The Book of Law (; , transliteration: Ketabe ghanoun) is a 2009 Drama, Comedy, Romance Iranian film directed by Maziar Miri, written by Mohammad Rahmanian, and produced by Mohsen AliAkbari. The film is about a Lebanese woman and convert to Islam struggling with the contrast between the behaviour of Iranian Muslims and the principles of Islamic religion. The film stars Parviz Parastui and Darine Hamze.

Plot 

Engineer Rahman Tavana, a government employee, falls in love with a Christian girl, Juliet Khamse, while working in an international mission. She converts to Islam, changes her name to Ameneh, and moves to Iran with Rahman. Once in Iran she finds that she cannot accept what she sees as contradictions between the actions of Iranian Muslims, including her husband and his family, and the teachings of the Qu'ran, and eventually decides to return to the Lebanon, where she takes a job as a teacher for refugees.

***

[EXERCISE AIM]
Continue the summary of the Iranian film The Book of Law from the point where it stops.

[DATA LINES]
***

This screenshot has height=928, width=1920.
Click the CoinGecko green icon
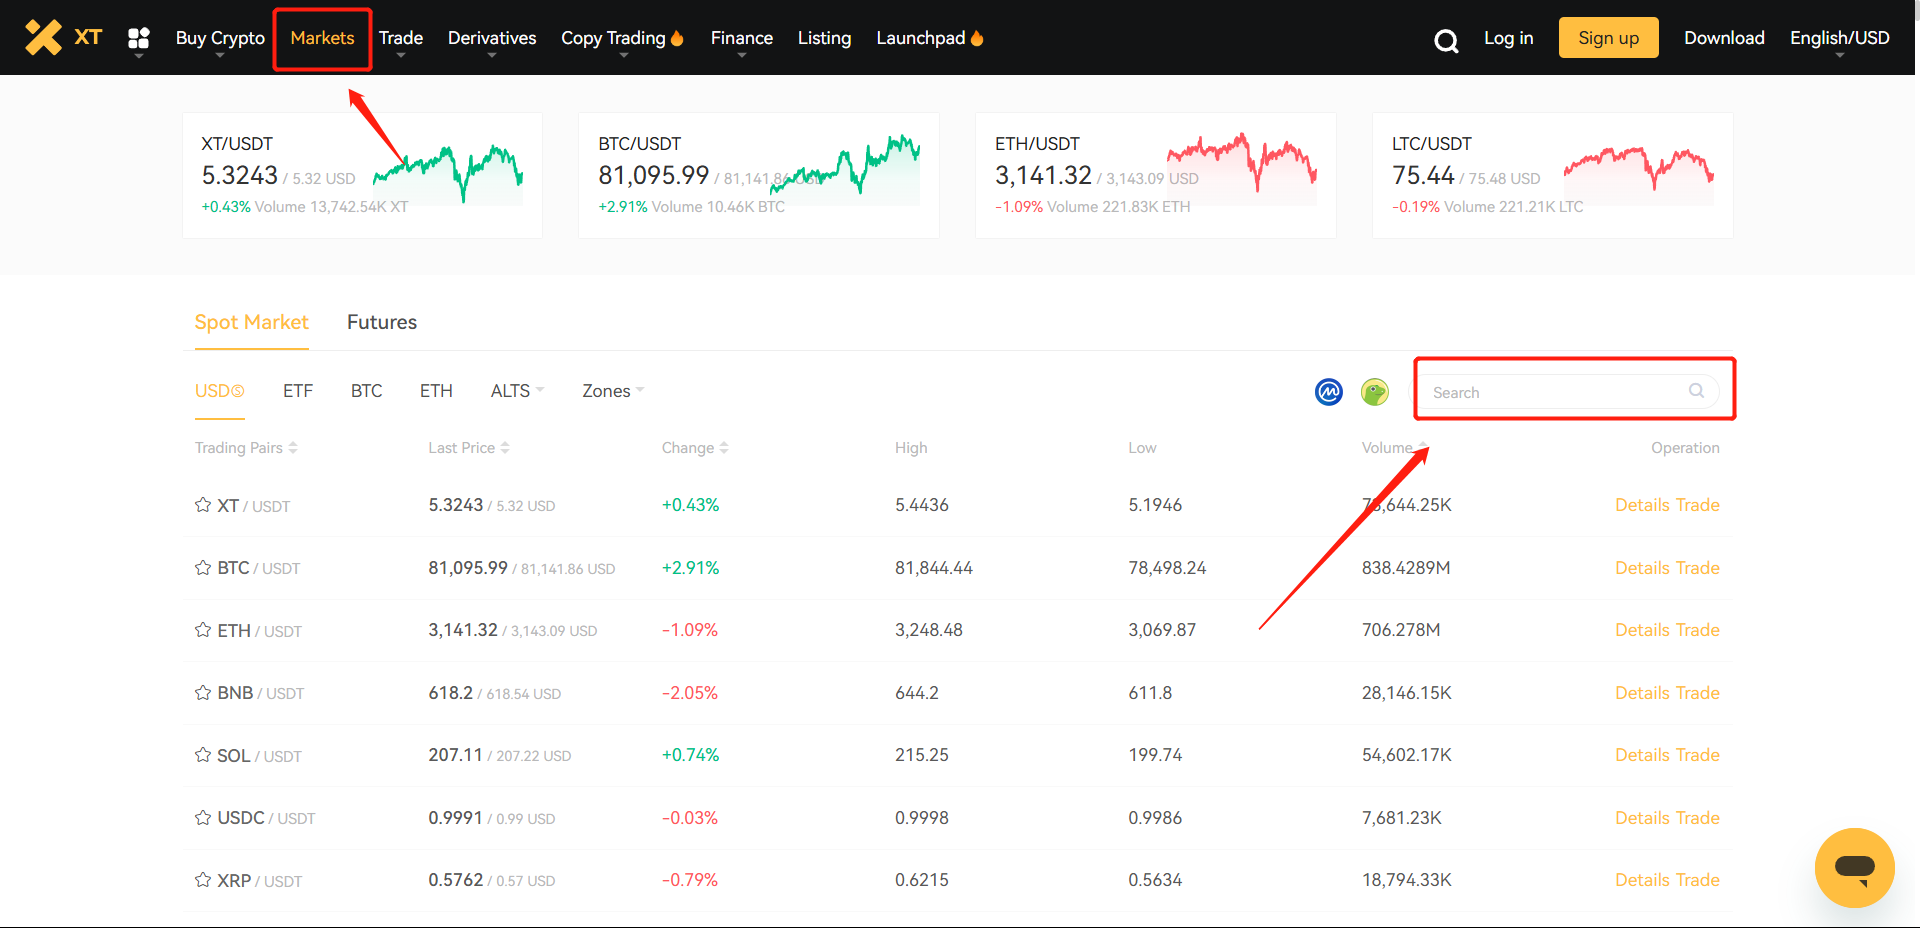(1374, 392)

***

[IN RESPONSE]
cast 
 Parviz Parastui as Rahman
 Darine Hamze as Ameneh
 Negar Javaherian as Kokab
 Davood Fathali Beigi as chief
 Farideh Sepah Mansour as Rahman's mother 
 Roshanak Ajamian
 Fariba Jeddikar
 Behnaz Tavakoli
 Mehrdad Ziai
 Naiyereh Farahani
 Ahmad Mohebbi Sangari
 Vishka Asayesh as Maternity doctor

International Export 
The film failed to be granted an Export Licence by the Iranian Ministry of Culture because of fears that the film might be misinterpreted by Western audiences, and Western media would portray the film as an accurate depiction of Iranian life rather than a comedy.

Awards

Celebration House of Cinema

Tokyo International Film Festival
Despite not being granted an export permit, "The Book of Law" was screened at the Hong Kong International Film Festival in March 2009 and was nominated for Best Asian-Middle Eastern Film Award at the Tokyo International Film Festival in October 2009.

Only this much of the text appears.